PASSAGE CITÉ
————————

Les pros du voyage d’affaires face au défi de la sécurité

L’évolution du contexte international a fait grimper en flèche les risques liés au voyage d’affaires, et donc la nécessité pour les managers de prendre en compte, au quotidien, de nouveaux impératifs de sécurité.

Si la volonté de maîtriser les coûts reste bien ancrée dans les politiques de voyage des entreprises, la sécurité s’impose désormais comme l’autre fil rouge. Risques géopolitiques, attentats terroristes, aléas climatiques… face à la dégradation du climat sécuritaire mondial, la gestion du risque se renforce dans les entreprises. « Les voyages d’affaires vont continuer à croître car l’activité économique est tirée par la mobilité, observe Xavier Carn, directeur sécurité Europe et Afrique d’International SOS, mais avec les récents attentats dans des pays européens jusqu’alors relativement protégés, la sûreté des voyageurs devient une préoccupation pour toutes les entreprises. »

————————

CONSIGNE A
Répondez à ces questions à partir du passage cité :
(i) Qu'est-ce qui a fait grimper en flèche les risques liés au voyage d'affaires ?
(ii) Quelle fonction occupe Xavier Carn ?
(iii) D'après Xavier Carn, pourquoi les voyages d'affaires vont-ils continuer à croître ?
CONSIGNE B
Transcrivez fidèlement le passage cité en commençant par « Les pros du » et en poursuivant jusqu'à « impératifs de sécurité. ».
Les lignes proviennent d'une autre source que le passage cité.

————————

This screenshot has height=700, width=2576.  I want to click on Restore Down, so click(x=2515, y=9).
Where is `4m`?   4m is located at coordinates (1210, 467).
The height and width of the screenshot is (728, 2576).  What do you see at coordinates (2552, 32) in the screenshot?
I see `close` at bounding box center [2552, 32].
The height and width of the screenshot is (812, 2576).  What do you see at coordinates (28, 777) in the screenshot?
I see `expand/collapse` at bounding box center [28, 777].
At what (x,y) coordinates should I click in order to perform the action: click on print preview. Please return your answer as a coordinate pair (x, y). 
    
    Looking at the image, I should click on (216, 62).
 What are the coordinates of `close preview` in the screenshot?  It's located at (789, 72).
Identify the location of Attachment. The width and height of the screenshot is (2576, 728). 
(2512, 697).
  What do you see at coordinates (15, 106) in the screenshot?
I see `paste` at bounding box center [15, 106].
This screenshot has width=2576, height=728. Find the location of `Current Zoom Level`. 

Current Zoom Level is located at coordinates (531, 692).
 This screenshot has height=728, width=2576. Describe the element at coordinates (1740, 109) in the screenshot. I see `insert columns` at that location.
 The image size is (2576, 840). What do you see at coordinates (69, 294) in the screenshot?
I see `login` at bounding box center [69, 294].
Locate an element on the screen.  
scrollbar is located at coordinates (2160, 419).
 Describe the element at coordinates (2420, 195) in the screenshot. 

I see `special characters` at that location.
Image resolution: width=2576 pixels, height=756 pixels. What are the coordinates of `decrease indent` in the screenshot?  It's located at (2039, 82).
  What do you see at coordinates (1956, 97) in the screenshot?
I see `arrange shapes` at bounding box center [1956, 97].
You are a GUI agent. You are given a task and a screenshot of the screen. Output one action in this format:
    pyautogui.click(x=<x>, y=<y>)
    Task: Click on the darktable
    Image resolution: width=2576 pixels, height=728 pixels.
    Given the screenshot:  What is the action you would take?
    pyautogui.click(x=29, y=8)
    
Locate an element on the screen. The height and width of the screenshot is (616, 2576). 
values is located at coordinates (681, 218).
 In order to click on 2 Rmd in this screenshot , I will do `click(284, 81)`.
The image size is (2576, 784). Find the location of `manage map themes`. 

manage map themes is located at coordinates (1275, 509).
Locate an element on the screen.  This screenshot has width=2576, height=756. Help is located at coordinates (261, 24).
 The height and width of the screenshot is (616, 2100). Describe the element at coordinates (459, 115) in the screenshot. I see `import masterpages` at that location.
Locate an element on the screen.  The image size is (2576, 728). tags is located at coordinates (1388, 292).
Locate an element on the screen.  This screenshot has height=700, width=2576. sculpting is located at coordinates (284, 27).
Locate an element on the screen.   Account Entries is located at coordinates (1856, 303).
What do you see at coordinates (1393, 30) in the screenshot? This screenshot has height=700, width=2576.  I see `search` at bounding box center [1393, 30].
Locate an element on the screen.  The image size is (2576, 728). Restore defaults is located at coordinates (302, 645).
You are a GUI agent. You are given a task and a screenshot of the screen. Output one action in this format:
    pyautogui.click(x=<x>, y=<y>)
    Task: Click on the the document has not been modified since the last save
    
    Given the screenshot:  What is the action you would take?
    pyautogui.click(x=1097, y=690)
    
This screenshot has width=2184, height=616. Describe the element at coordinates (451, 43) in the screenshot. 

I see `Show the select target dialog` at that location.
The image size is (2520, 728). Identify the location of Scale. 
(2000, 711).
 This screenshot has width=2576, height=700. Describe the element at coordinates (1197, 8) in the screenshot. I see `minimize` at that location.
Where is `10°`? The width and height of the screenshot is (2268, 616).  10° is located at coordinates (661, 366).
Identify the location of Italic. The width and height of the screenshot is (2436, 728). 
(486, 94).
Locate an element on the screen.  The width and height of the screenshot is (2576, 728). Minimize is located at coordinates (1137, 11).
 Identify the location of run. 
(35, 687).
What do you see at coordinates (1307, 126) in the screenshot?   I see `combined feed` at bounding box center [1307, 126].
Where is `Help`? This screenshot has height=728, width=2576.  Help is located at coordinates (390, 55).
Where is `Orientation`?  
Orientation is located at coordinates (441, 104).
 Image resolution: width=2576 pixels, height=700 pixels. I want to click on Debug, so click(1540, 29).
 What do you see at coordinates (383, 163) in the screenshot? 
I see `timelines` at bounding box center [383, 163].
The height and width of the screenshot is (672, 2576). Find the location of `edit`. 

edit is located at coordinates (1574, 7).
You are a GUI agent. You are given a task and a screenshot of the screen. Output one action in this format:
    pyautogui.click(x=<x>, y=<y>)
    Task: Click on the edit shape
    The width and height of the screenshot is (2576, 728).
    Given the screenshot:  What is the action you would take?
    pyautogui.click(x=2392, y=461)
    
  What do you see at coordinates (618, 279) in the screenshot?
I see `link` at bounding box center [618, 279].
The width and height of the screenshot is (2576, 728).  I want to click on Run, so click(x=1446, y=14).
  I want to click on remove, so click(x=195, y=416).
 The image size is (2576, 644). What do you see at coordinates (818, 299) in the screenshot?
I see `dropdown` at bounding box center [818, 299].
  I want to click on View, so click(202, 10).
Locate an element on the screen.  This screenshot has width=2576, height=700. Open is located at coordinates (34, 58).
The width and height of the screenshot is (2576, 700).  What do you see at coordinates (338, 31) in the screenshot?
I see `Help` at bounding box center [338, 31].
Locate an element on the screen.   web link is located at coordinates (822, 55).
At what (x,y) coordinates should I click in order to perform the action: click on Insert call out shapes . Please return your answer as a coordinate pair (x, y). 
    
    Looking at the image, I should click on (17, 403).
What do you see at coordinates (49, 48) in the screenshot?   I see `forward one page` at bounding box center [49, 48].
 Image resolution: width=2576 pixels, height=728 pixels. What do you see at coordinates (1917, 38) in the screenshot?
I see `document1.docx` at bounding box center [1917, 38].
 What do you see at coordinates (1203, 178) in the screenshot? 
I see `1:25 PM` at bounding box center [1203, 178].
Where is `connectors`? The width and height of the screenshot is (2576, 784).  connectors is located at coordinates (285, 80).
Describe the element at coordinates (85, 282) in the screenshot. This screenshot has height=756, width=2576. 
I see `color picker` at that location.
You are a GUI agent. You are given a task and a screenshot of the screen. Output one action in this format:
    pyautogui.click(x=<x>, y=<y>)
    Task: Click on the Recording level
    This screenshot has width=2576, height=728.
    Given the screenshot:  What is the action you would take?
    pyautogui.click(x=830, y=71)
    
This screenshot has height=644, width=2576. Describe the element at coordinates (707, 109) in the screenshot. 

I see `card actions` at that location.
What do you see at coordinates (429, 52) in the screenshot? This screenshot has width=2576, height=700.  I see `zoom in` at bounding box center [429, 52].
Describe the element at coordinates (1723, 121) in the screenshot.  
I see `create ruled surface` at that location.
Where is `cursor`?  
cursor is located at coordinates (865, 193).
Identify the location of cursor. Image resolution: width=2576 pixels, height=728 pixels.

————————

VOTRE RÉPONSE A
(i) L'évolution du contexte international.
(ii) Il est directeur sécurité Europe et Afrique d'International SOS.
(iii) Parce que l'activité économique est tirée par la mobilité.

VOTRE RÉPONSE B
Les pros du voyage d’affaires face au défi de la sécurité

L’évolution du contexte international a fait grimper en flèche les risques liés au voyage d’affaires, et donc la nécessité pour les managers de prendre en compte, au quotidien, de nouveaux impératifs de sécurité.